Recipe by Evelyn Marcella Rivera

Soft and chewy homemade pretzels with a deep golden crust, made easy with a baking soda bath. Better than store-bought, ready in about an hour and a half, and endlessly shapeable into twists, bites, or rods.


  • Total Time1 hour 35 minutes
  • Yield12 pretzels 1x

Ingredients

Units Scale
  • 2 cups warm water (between 110° and 115°F)
  • 1 1/2 tablespoons light brown sugar
  • 1 packet active yeast
  • 1 1/2 teaspoons sea salt
  • 3 ounces unsalted butter (melted)
  • 5 1/4 cups all-purpose flour
  • 1 tablespoon oil (for greasing the bowl)
  • 3/4 cup baking soda (dissolved in 1 gallon of water)
  • 1 gallon water (for the bath)
  • 1 egg yolk (whisked with 1 tablespoon cold water)
  • coarse kosher or sea salt (for topping)

→ **WHAT IS ASKED**:
a – In the pretzel recipe, how warm should the 2 cups of water be?
b – Continue the pretzel recipe from its last line.

→ **INFORMATION SUPPLIED**:
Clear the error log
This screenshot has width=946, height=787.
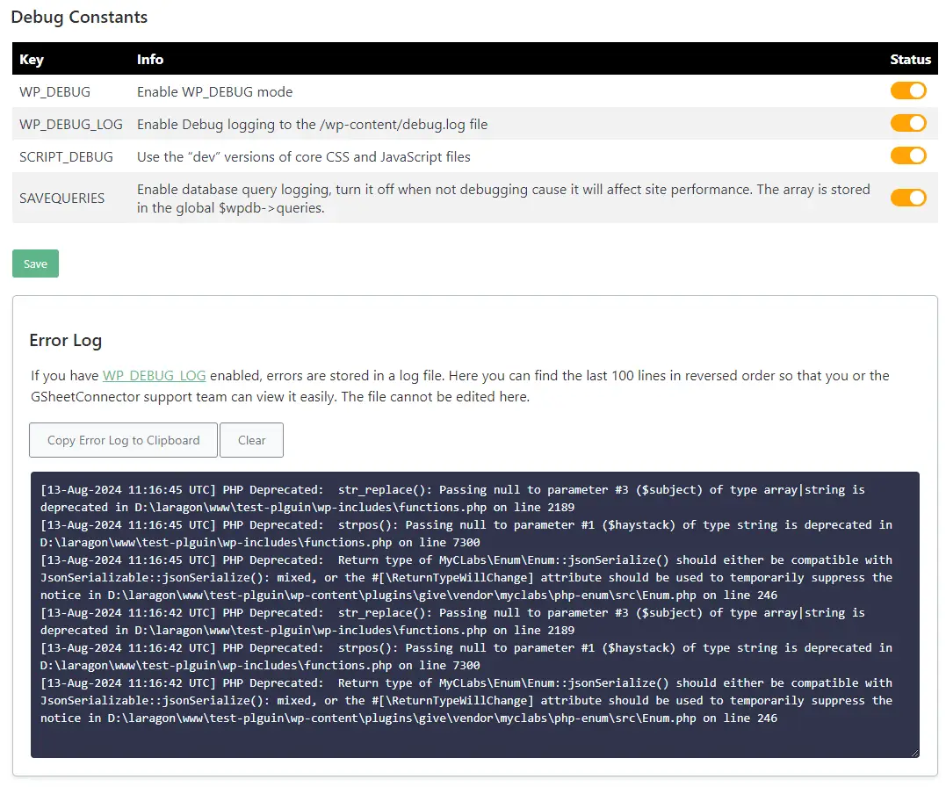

→ **OUTPUTS**:
a – Between 110° and 115°F.

b –
Instructions

  1. Preheat the oven to 450°F.
  2. In a stand mixer bowl, combine the warm water and brown sugar and sprinkle the yeast over the top. Whisk together and let sit 5 to 7 minutes, until a foamy raft forms on top.
  3. Fit the dough hook, turn the speed to low, and add the salt and melted butter.
  4. Add the flour 1 cup at a time until combined, then knead on low to medium speed for 5 minutes. The dough should feel soft but not sticky; add a little flour if needed.
  5. Oil a large bowl or container, add the dough, and turn to coat. Cover and let rest in a warm spot until doubled in size, about 1 hour.
  6. Before shaping, bring the baking soda and 1 gallon of water to a boil in a large pot.
  7. Take a small piece of dough and roll it into a 24-inch rope. Form a U shape, cross the ends over each other, and press the tips down onto the bottom curve to make a pretzel.
  8. Turn the bath down to a simmer and cook each pretzel 1 to 2 at a time for 30 seconds, then place on a parchment- or Silpat-lined baking sheet.
  9. Once all the pretzels are boiled, brush the tops with the egg wash and season heavily with coarse kosher or sea salt.
  10. Bake 12 to 15 minutes, until deep golden brown.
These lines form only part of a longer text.